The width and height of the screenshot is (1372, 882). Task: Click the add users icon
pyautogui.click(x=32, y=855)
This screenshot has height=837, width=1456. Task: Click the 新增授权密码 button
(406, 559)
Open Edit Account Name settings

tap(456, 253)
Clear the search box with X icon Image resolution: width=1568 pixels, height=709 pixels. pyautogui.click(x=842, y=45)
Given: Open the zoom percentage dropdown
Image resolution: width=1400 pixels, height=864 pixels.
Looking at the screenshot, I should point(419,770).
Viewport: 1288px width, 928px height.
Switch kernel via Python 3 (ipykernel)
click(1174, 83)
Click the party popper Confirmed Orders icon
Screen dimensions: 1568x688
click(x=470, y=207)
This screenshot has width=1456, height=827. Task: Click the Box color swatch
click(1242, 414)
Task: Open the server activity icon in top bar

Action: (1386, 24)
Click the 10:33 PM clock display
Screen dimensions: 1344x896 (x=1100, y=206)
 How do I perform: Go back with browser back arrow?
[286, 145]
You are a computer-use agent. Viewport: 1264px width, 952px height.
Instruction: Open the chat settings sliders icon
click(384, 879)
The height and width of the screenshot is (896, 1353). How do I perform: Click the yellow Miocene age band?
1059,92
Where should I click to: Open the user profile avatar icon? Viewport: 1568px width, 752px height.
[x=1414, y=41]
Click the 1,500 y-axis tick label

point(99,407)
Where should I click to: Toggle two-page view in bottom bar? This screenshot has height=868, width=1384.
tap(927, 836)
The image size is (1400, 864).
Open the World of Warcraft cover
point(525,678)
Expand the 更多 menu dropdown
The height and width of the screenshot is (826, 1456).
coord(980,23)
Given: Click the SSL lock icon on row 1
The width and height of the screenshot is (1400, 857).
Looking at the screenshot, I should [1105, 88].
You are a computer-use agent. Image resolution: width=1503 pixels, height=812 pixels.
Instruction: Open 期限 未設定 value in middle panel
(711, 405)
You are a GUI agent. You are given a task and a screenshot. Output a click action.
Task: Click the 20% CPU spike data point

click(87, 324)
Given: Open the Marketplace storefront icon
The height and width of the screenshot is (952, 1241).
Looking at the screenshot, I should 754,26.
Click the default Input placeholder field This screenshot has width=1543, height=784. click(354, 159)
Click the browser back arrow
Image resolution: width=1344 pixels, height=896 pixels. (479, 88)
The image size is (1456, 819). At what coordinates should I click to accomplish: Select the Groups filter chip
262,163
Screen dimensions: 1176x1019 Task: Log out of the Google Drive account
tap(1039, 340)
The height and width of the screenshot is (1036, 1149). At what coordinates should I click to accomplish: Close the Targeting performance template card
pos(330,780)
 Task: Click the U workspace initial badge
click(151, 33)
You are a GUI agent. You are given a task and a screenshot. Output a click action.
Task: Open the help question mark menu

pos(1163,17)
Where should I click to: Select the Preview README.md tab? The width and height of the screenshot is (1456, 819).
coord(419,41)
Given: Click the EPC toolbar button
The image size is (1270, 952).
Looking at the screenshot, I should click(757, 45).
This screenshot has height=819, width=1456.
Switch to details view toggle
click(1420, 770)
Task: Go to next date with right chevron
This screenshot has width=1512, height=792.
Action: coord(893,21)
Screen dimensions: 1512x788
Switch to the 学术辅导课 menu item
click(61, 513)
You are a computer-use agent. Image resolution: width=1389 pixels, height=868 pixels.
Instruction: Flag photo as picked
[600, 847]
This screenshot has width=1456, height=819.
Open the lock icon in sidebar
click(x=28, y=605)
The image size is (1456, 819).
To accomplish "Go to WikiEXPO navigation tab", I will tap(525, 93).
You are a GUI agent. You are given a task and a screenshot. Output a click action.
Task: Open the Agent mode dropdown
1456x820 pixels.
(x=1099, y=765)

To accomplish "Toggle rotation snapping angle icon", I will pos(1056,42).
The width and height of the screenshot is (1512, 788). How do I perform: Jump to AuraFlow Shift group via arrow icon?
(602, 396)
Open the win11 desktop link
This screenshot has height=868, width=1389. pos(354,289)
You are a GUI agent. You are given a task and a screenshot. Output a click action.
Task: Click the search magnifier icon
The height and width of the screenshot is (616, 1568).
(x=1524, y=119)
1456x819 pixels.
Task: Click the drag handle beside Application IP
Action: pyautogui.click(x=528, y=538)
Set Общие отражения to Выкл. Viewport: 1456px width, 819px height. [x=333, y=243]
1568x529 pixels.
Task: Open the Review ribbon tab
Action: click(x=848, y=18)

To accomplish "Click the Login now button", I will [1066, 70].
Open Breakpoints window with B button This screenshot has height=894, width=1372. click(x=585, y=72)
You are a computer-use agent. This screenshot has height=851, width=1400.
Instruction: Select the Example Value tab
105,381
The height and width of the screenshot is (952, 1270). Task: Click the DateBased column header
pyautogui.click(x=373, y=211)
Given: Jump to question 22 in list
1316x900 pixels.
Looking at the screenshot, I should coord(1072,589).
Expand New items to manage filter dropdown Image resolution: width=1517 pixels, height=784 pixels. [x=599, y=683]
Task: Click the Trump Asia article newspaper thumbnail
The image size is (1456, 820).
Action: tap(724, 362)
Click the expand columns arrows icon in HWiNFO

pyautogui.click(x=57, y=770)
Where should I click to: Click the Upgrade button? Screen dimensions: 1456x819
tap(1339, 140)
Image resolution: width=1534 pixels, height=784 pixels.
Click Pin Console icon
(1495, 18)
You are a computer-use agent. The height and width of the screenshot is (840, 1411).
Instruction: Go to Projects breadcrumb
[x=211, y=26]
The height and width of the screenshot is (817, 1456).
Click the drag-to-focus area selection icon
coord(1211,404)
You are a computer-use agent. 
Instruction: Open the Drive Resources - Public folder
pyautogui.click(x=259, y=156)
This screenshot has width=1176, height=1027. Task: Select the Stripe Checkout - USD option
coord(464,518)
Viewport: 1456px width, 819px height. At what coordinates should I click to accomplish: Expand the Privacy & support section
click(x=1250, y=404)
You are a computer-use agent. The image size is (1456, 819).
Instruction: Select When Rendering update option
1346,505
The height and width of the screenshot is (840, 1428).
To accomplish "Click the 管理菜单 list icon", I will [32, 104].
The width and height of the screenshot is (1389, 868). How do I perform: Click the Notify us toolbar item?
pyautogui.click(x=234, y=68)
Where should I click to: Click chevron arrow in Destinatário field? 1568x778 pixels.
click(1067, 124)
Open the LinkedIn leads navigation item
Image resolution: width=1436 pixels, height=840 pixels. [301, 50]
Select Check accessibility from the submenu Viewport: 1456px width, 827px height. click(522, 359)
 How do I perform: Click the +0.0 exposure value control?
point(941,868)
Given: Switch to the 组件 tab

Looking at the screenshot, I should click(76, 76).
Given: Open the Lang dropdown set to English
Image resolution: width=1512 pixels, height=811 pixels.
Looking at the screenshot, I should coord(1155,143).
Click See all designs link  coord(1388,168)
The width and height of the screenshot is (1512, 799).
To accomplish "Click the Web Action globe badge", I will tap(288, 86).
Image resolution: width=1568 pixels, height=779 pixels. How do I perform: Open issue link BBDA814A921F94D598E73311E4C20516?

— Work task —
Go back to the listing above and please repeat it exactly.

— Completed exercise —
The width and height of the screenshot is (1372, 882). Task: Click the add users icon
pyautogui.click(x=32, y=855)
This screenshot has height=837, width=1456. Task: Click the 新增授权密码 button
(406, 559)
Open Edit Account Name settings

tap(456, 253)
Clear the search box with X icon Image resolution: width=1568 pixels, height=709 pixels. pyautogui.click(x=842, y=45)
Given: Open the zoom percentage dropdown
Image resolution: width=1400 pixels, height=864 pixels.
Looking at the screenshot, I should point(419,770).
Viewport: 1288px width, 928px height.
Switch kernel via Python 3 (ipykernel)
click(1174, 83)
Click the party popper Confirmed Orders icon
Screen dimensions: 1568x688
click(x=470, y=207)
This screenshot has width=1456, height=827. Task: Click the Box color swatch
click(1242, 414)
Task: Open the server activity icon in top bar

Action: (1386, 24)
Click the 10:33 PM clock display
Screen dimensions: 1344x896 (x=1100, y=206)
 How do I perform: Go back with browser back arrow?
[286, 145]
You are a computer-use agent. Viewport: 1264px width, 952px height.
Instruction: Open the chat settings sliders icon
click(384, 879)
The height and width of the screenshot is (896, 1353). How do I perform: Click the yellow Miocene age band?
1059,92
Where should I click to: Open the user profile avatar icon? Viewport: 1568px width, 752px height.
[x=1414, y=41]
Click the 1,500 y-axis tick label

point(99,407)
Where should I click to: Toggle two-page view in bottom bar? This screenshot has height=868, width=1384.
tap(927, 836)
The image size is (1400, 864).
Open the World of Warcraft cover
point(525,678)
Expand the 更多 menu dropdown
The height and width of the screenshot is (826, 1456).
coord(980,23)
Given: Click the SSL lock icon on row 1
The width and height of the screenshot is (1400, 857).
Looking at the screenshot, I should [1105, 88].
You are a computer-use agent. Image resolution: width=1503 pixels, height=812 pixels.
Instruction: Open 期限 未設定 value in middle panel
(711, 405)
You are a GUI agent. You are given a task and a screenshot. Output a click action.
Task: Click the 20% CPU spike data point

click(87, 324)
Given: Open the Marketplace storefront icon
The height and width of the screenshot is (952, 1241).
Looking at the screenshot, I should 754,26.
Click the default Input placeholder field This screenshot has width=1543, height=784. click(354, 159)
Click the browser back arrow
Image resolution: width=1344 pixels, height=896 pixels. (479, 88)
The image size is (1456, 819). At what coordinates should I click to accomplish: Select the Groups filter chip
262,163
Screen dimensions: 1176x1019 Task: Log out of the Google Drive account
tap(1039, 340)
The height and width of the screenshot is (1036, 1149). At what coordinates should I click to accomplish: Close the Targeting performance template card
pos(330,780)
 Task: Click the U workspace initial badge
click(151, 33)
You are a GUI agent. You are given a task and a screenshot. Output a click action.
Task: Open the help question mark menu

pos(1163,17)
Where should I click to: Select the Preview README.md tab? The width and height of the screenshot is (1456, 819).
coord(419,41)
Given: Click the EPC toolbar button
The image size is (1270, 952).
Looking at the screenshot, I should click(757, 45).
This screenshot has height=819, width=1456.
Switch to details view toggle
click(1420, 770)
Task: Go to next date with right chevron
This screenshot has width=1512, height=792.
Action: coord(893,21)
Screen dimensions: 1512x788
Switch to the 学术辅导课 menu item
click(61, 513)
You are a computer-use agent. Image resolution: width=1389 pixels, height=868 pixels.
Instruction: Flag photo as picked
[600, 847]
This screenshot has width=1456, height=819.
Open the lock icon in sidebar
click(x=28, y=605)
The image size is (1456, 819).
To accomplish "Go to WikiEXPO navigation tab", I will tap(525, 93).
You are a GUI agent. You are given a task and a screenshot. Output a click action.
Task: Open the Agent mode dropdown
1456x820 pixels.
(x=1099, y=765)

To accomplish "Toggle rotation snapping angle icon", I will pos(1056,42).
The width and height of the screenshot is (1512, 788). How do I perform: Jump to AuraFlow Shift group via arrow icon?
(602, 396)
Open the win11 desktop link
This screenshot has height=868, width=1389. pos(354,289)
You are a GUI agent. You are given a task and a screenshot. Output a click action.
Task: Click the search magnifier icon
The height and width of the screenshot is (616, 1568).
(x=1524, y=119)
1456x819 pixels.
Task: Click the drag handle beside Application IP
Action: pyautogui.click(x=528, y=538)
Set Общие отражения to Выкл. Viewport: 1456px width, 819px height. [x=333, y=243]
1568x529 pixels.
Task: Open the Review ribbon tab
Action: click(x=848, y=18)

To accomplish "Click the Login now button", I will [1066, 70].
Open Breakpoints window with B button This screenshot has height=894, width=1372. click(x=585, y=72)
You are a computer-use agent. This screenshot has height=851, width=1400.
Instruction: Select the Example Value tab
105,381
The height and width of the screenshot is (952, 1270). Task: Click the DateBased column header
pyautogui.click(x=373, y=211)
Given: Jump to question 22 in list
1316x900 pixels.
Looking at the screenshot, I should coord(1072,589).
Expand New items to manage filter dropdown Image resolution: width=1517 pixels, height=784 pixels. [x=599, y=683]
Task: Click the Trump Asia article newspaper thumbnail
The image size is (1456, 820).
Action: tap(724, 362)
Click the expand columns arrows icon in HWiNFO

pyautogui.click(x=57, y=770)
Where should I click to: Click the Upgrade button? Screen dimensions: 1456x819
tap(1339, 140)
Image resolution: width=1534 pixels, height=784 pixels.
Click Pin Console icon
(1495, 18)
You are a computer-use agent. The height and width of the screenshot is (840, 1411).
Instruction: Go to Projects breadcrumb
[x=211, y=26]
The height and width of the screenshot is (817, 1456).
Click the drag-to-focus area selection icon
coord(1211,404)
You are a computer-use agent. 
Instruction: Open the Drive Resources - Public folder
pyautogui.click(x=259, y=156)
This screenshot has width=1176, height=1027. Task: Select the Stripe Checkout - USD option
coord(464,518)
Viewport: 1456px width, 819px height. At what coordinates should I click to accomplish: Expand the Privacy & support section
click(x=1250, y=404)
You are a computer-use agent. The image size is (1456, 819).
Instruction: Select When Rendering update option
1346,505
The height and width of the screenshot is (840, 1428).
To accomplish "Click the 管理菜单 list icon", I will [32, 104].
The width and height of the screenshot is (1389, 868). How do I perform: Click the Notify us toolbar item?
pyautogui.click(x=234, y=68)
Where should I click to: Click chevron arrow in Destinatário field? 1568x778 pixels.
click(1067, 124)
Open the LinkedIn leads navigation item
Image resolution: width=1436 pixels, height=840 pixels. [301, 50]
Select Check accessibility from the submenu Viewport: 1456px width, 827px height. click(522, 359)
 How do I perform: Click the +0.0 exposure value control?
point(941,868)
Given: Switch to the 组件 tab

Looking at the screenshot, I should click(76, 76).
Given: Open the Lang dropdown set to English
Image resolution: width=1512 pixels, height=811 pixels.
Looking at the screenshot, I should coord(1155,143).
Click See all designs link  coord(1388,168)
The width and height of the screenshot is (1512, 799).
To accomplish "Click the Web Action globe badge", I will tap(288, 86).
Image resolution: width=1568 pixels, height=779 pixels. How do I perform: Open issue link BBDA814A921F94D598E73311E4C20516?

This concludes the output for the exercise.